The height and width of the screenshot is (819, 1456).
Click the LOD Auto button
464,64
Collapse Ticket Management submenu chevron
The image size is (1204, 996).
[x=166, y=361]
————
> **TASK STATEMENT**:
Rename "Ticket Management" to "Support Desk" throughout the listing above and write the listing out again with everything else unchanged.

> **OUTPUT**:
The height and width of the screenshot is (819, 1456).
Click the LOD Auto button
464,64
Collapse Support Desk submenu chevron
The image size is (1204, 996).
[x=166, y=361]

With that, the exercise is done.